Dari sini, saya akhirnya tidak pilih-pilih pekerjaan untuk bertahan, mulai dari membantu laundry, jualan tempe, membantu membuat produksi tauge, hingga bekerja di pengiriman barang dari Mesir ke Indonesia, semua saya lakukan dan kisahnya saya tuliskan yang catatannya sudah menjadi buku “926 Cairo”. Walaupun ada beberapa artikel yang belum saya cantumkan di sana untuk melengkapi kisah-kisah itu.

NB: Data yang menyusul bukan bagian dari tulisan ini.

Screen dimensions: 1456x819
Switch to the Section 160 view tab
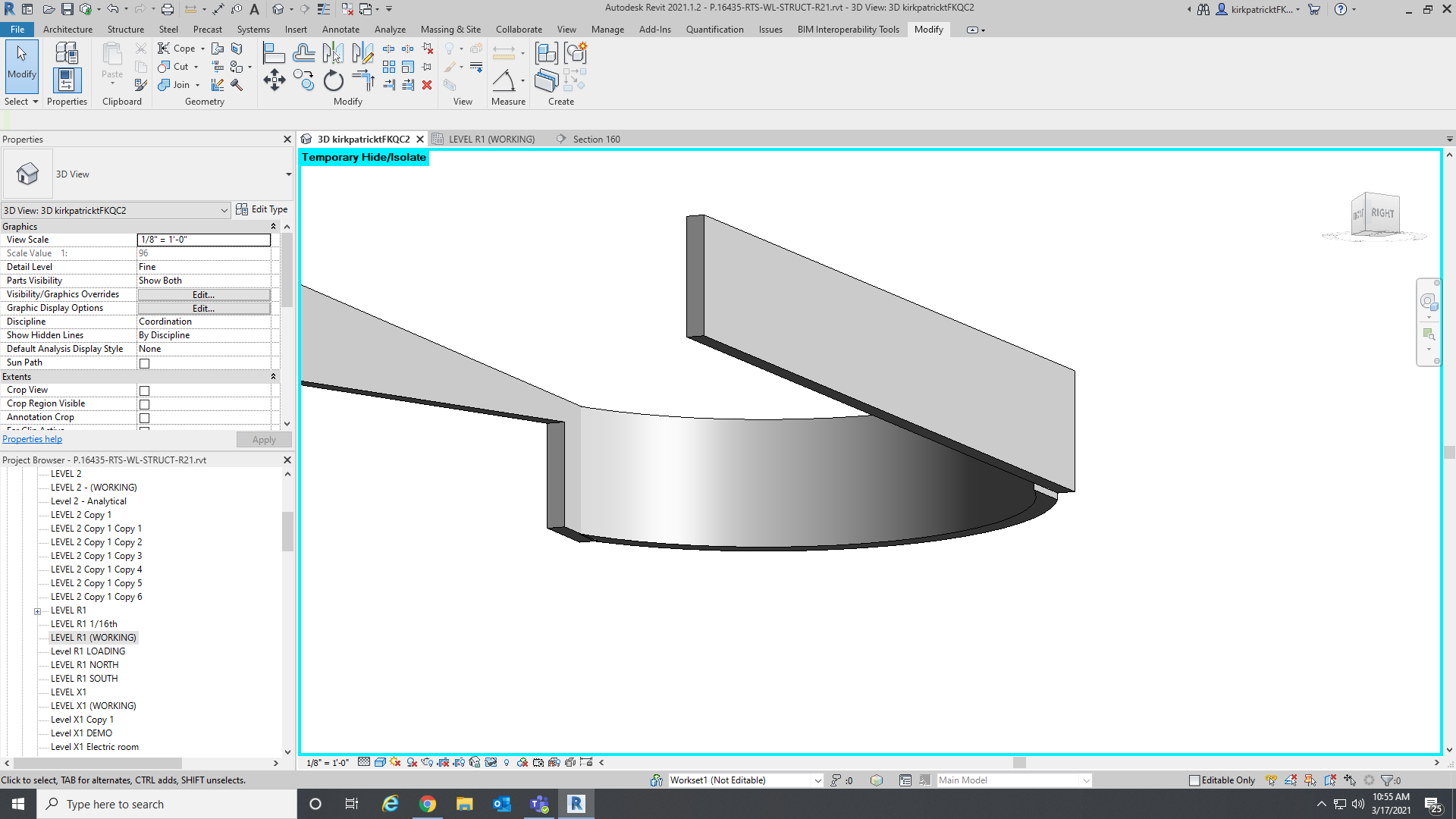point(596,139)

“Disetiap ada kesulitan, pasti ada kemudahan”. Kalau kita melihat ayat al-qur’an yang menjalaskan tentang perkataan barusan, di sana diketahui bahwa satu kesulitan paling tidak akan lahir dua kemudahan. Faktanya, dari kesulitan hidup yang saya alami ketika di Mesir, ada banyak sekali kemudahan yang saya rasakan. Seluruh kemudahan itu terwujud dari banyaknya kisah yang saya dapat dari catatan perjalanan yang tertulis dan bisa mengelilingi negara Mesir.

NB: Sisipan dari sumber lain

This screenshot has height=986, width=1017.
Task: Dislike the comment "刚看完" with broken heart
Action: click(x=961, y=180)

Jika biasanya, teman-teman di Mesir yang kuliyah di universitas Al-Azhar akan keliling berwisata di Mesir pada saat musim panas ketika liburan sekolah. Saya hampir tiap hari keliling Cairo. Saya sering menemani Omar, sahabat saya orang Mesir untuk mengambil karton-karton barang yang akan dikirim ke Indonesia, saya juga sering berkeliling di kota-kota sekitar Cairo, ke restoran-restoran, mall, hingga supermarket yang ada di Mesir untuk mensuplay kebutuhan masyarakat di Mesir yang diimport oleh bos saya dari Thailand. Beberapa catatan perjalanan itu juga ada dalam artikel di buku “926 Cairo”.
Berkat kuliyah sambil bekerja, di setiap liburan, saya bisa menyisihkan keuangan untuk bisa berjalan-jalan wisata bersama teman-teman para mahasiswa Al-Azhar, diantaranya ke Sarm Syeikh yang konon terkenal sebagai kota Bali-nya Mesir. Ke Pantai Dahab, Hurgada, yang semuanya menawarkan keindahan laut merah. Juga wisata sejarah ke gunung Sinai yang dulu menjadi tempat bertapanya Nabi Musa selama 40 hari. Hingga ke 12 sumur Nabi Musa yang masih ada dan terpelihara.
Dalam satu kesempatan, saya dipertemukan dengan Mas Ippho Santosa saat beliau ke Mesir, beliau adalah seorang pembicara dan penulis terkenal di tanah air, saya menuliskan beberapa catatan perjalanan bersama beliau, kami mengunjungi gunung sinai kembali, yang berbeda kali ini adalah kami semua pergi ke puncak gunung dengan mengendarai onta, mengunjungi sumurnya Nabi Musa, juga berziarah ke pemakaman yang di dalamnya ada 5000 sahabat Nabi pada masa Sayyidina Amr bin Ash saat membuka tanah Mesir saat kepemimpinan Khalifah Sayyidina Umar bin Khatab Ra. Juga berkunjung ke benteng perang yang dibangun oleh panglima perang Shalahuddin Al-Ayyubi yang terkenal dalam sejarah Islam.
Alhamdulillah. Pertanyaan penasaran saya tentang Mesir yang terpampang di profil Kompasiana mulai sedikit memberikan jawaban. Semakin saya menulis tentang Mesir, semakin saya menemukan ada banyak sekali hal-hal menarik dan istimewa yang saya temukan. Masih banyak sekali hal-hal yang belum saya tuliskan tentang Mesir. Saya berharap bisa mengunjungi Mesir kembali dan menuliskan kisahnya dengan gaya dan kondisi yang berbeda. Bahkan, saya menganggap, potensi dari Mesir yang perlu dituliskan tidaklah terbatas. Mesir sampai kapanpun, akan selalu menjadi misteri dan menarik untuk diungkap dalam sebuah tulisan. Buku “926 Cairo” sedikit mewakili untuk mengungkap misteri itu. Tentu dalam hal sesuatu yang sederhana. Selamat berburu dan membaca bukunya.
Terimakasih Pak Bisri sudah berbagi cerita menarik tentang mesir, saya juga ingin ada salah satu dari anak saya nanti bisa kuliah di Al Azhar Cairo.